_TO BE DONE_. Write each line of the records below as one string in a JSON list, leaving out blank lines and the pictures.

_INFORMATION SHOWN_.
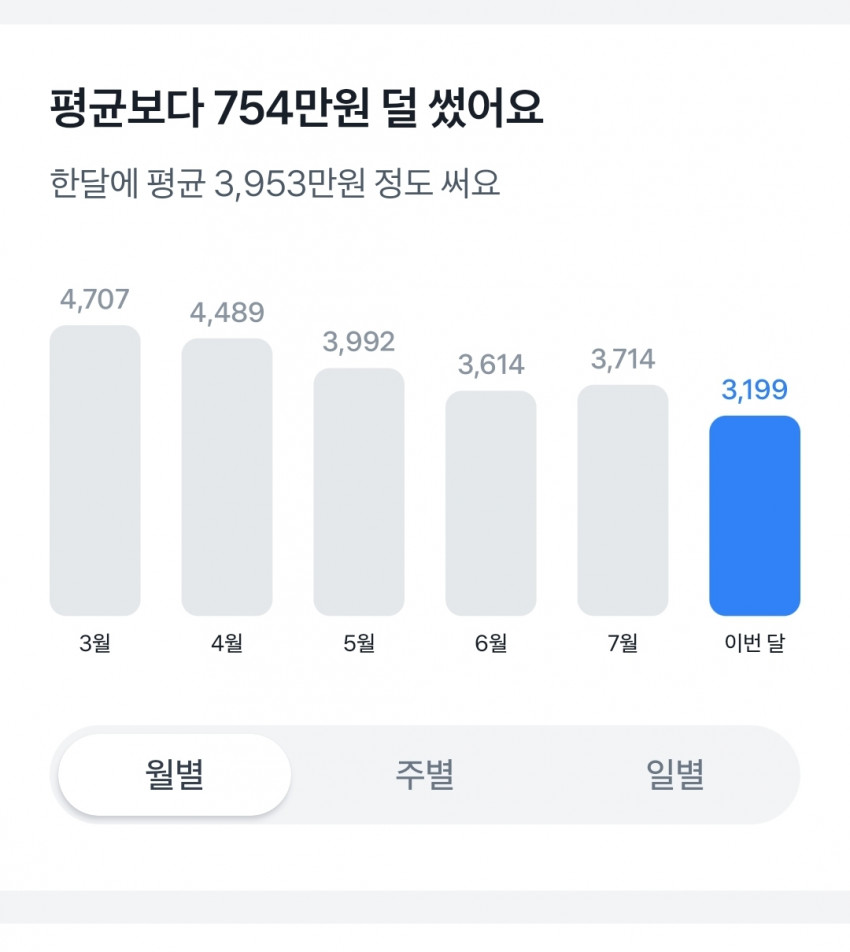Switch to the 주별 weekly tab
850x952 pixels.
click(425, 774)
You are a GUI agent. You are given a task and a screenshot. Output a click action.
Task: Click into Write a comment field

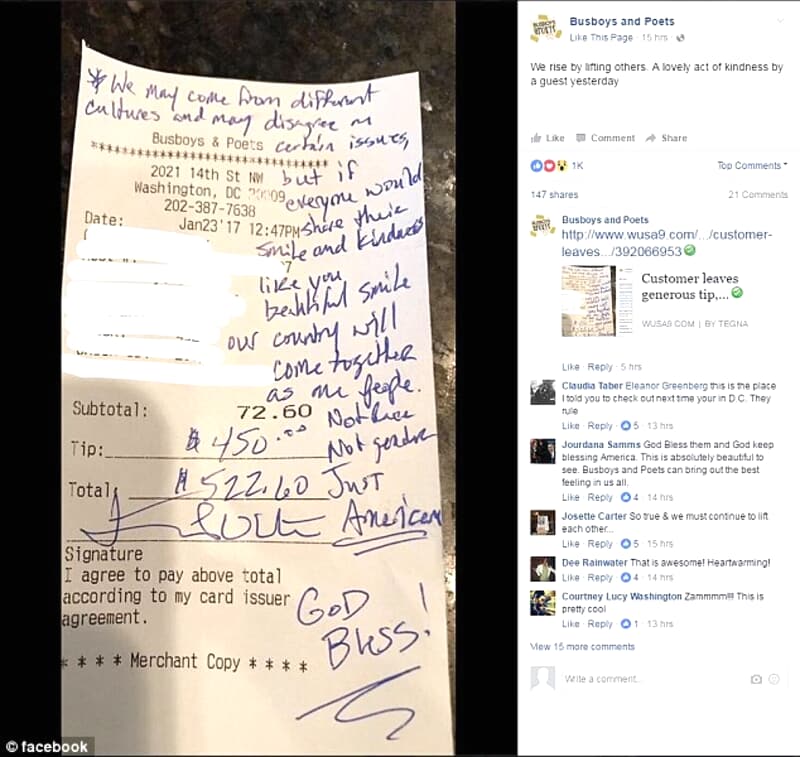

_RESULT FOR THIS TASK_.
[
  "Switch to the 주별 weekly tab",
  "850x952 pixels.",
  "click(425, 774)",
  "You are a GUI agent. You are given a task and a screenshot. Output a click action.",
  "Task: Click into Write a comment field"
]